━━━ Dataset content
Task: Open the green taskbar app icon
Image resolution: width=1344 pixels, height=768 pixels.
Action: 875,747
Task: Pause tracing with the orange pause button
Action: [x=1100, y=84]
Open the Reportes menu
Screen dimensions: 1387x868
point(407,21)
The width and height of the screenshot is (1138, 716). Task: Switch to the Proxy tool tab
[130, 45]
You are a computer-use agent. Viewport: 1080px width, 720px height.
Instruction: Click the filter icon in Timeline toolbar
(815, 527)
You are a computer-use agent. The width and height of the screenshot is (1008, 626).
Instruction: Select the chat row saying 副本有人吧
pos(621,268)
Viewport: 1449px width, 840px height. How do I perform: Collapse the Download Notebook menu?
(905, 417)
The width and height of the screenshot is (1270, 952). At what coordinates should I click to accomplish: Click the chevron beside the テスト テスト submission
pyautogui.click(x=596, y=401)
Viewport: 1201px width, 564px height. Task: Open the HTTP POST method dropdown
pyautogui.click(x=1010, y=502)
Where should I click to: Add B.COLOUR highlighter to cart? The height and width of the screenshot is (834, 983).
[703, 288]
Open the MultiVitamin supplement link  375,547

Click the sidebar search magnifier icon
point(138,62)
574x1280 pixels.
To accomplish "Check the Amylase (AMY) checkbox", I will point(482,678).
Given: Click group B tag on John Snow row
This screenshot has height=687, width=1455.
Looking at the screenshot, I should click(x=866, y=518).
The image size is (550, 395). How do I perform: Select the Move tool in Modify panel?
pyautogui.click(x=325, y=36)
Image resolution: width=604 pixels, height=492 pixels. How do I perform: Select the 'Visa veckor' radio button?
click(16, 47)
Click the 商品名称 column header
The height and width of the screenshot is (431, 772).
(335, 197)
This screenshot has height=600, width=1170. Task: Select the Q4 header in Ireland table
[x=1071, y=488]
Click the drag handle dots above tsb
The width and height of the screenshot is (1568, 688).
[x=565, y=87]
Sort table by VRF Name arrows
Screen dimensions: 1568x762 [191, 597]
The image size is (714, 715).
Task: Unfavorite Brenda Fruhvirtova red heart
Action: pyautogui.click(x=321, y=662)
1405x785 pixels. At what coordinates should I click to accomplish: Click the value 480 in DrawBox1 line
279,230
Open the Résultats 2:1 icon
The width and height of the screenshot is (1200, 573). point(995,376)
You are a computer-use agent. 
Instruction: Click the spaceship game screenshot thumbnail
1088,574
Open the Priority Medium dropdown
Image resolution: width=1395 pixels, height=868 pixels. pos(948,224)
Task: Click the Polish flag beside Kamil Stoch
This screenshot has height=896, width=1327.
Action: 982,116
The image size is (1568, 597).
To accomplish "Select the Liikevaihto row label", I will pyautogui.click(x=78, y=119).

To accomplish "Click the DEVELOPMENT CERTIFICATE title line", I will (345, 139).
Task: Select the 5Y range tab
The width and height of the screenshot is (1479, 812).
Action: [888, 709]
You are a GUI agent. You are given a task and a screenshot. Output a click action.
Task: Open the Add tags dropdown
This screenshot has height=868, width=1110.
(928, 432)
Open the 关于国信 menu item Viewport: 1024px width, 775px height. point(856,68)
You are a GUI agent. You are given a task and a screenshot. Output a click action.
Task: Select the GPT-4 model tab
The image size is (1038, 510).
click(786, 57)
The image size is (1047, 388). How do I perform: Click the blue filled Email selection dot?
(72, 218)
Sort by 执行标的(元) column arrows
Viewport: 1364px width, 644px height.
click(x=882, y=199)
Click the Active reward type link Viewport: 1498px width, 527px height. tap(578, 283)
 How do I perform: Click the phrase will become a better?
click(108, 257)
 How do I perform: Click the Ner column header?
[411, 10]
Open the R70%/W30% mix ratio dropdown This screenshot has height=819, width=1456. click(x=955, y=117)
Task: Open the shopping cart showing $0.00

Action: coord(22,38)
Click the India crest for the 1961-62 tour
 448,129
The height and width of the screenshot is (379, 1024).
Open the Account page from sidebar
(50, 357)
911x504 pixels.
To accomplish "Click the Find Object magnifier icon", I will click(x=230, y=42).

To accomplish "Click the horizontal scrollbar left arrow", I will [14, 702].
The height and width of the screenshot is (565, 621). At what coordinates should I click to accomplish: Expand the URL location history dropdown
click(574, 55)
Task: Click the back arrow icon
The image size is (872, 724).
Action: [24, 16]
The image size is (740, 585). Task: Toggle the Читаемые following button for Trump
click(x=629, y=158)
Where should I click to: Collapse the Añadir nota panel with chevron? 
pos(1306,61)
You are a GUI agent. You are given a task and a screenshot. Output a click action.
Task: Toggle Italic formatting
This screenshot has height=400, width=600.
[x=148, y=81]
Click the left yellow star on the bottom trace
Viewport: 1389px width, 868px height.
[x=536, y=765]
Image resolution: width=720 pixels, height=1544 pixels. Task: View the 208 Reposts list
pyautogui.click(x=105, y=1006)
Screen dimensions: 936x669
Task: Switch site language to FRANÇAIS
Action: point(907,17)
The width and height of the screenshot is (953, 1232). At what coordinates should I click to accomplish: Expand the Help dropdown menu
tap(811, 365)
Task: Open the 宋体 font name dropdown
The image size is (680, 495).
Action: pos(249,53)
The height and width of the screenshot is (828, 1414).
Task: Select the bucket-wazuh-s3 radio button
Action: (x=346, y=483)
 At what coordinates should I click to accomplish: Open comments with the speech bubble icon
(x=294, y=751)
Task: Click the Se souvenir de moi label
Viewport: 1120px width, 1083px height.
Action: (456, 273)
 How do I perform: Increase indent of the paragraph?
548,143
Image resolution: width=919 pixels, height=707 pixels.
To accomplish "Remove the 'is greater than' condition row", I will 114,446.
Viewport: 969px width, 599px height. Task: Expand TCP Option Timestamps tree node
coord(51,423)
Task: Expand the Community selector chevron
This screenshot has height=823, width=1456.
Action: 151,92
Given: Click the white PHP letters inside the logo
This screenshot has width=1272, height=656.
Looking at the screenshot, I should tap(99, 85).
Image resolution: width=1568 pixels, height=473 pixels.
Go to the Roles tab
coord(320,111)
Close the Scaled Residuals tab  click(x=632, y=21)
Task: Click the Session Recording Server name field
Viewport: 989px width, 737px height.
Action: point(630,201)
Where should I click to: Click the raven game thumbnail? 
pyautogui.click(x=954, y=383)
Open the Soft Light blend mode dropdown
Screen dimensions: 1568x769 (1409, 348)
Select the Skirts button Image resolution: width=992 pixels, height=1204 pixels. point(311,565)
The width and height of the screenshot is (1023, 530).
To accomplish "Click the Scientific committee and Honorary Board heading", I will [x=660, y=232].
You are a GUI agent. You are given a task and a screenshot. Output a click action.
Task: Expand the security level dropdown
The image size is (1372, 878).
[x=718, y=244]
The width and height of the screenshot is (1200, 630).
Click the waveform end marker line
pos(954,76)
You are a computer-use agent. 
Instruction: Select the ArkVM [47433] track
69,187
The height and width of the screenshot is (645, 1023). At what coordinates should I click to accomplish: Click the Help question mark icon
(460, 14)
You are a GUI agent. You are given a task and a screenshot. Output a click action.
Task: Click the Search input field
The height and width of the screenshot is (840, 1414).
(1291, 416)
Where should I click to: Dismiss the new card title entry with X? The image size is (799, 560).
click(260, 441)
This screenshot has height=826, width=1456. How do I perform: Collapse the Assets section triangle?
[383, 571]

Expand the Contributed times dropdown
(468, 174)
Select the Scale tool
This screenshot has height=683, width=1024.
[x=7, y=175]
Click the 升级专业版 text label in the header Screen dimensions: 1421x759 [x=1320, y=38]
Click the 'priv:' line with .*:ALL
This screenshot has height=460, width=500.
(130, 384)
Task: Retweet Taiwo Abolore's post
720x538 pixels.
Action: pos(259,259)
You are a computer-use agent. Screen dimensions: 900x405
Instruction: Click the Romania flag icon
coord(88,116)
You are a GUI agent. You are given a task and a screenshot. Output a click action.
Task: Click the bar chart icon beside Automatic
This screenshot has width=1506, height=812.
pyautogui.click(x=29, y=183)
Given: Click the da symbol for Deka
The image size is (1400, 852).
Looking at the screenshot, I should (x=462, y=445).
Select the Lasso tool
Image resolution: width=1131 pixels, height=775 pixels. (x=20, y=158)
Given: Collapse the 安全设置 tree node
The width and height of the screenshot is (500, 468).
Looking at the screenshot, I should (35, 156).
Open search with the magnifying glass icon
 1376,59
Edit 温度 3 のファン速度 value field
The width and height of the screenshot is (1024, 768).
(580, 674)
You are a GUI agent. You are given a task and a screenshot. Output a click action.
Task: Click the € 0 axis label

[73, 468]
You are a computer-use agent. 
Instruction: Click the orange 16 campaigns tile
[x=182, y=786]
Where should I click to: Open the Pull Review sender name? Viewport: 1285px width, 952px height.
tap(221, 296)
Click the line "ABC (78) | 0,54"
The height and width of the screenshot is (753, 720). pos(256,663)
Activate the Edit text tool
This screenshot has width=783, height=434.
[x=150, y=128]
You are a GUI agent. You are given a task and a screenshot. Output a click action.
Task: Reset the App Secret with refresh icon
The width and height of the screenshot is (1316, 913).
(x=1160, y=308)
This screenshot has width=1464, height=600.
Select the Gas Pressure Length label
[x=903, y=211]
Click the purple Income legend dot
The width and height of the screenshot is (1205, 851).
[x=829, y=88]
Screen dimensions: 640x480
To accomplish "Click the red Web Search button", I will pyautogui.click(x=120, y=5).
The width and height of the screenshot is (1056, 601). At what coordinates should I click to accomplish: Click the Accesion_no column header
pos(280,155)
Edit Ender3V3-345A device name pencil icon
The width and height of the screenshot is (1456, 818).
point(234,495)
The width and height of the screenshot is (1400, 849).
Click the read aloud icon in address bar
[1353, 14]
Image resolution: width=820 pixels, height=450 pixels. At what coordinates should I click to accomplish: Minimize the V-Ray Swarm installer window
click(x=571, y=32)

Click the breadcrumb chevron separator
━━━━━━
▸ **Do this**
Reproduce verbatim the part of the items that opens with the line containing "Task: Expand the Community selector chevron" and closes with the line containing "Close the Scaled", including both of those lines.

▸ **Written answer**
Task: Expand the Community selector chevron
This screenshot has height=823, width=1456.
Action: 151,92
Given: Click the white PHP letters inside the logo
This screenshot has width=1272, height=656.
Looking at the screenshot, I should tap(99, 85).
Image resolution: width=1568 pixels, height=473 pixels.
Go to the Roles tab
coord(320,111)
Close the Scaled Residuals tab  click(x=632, y=21)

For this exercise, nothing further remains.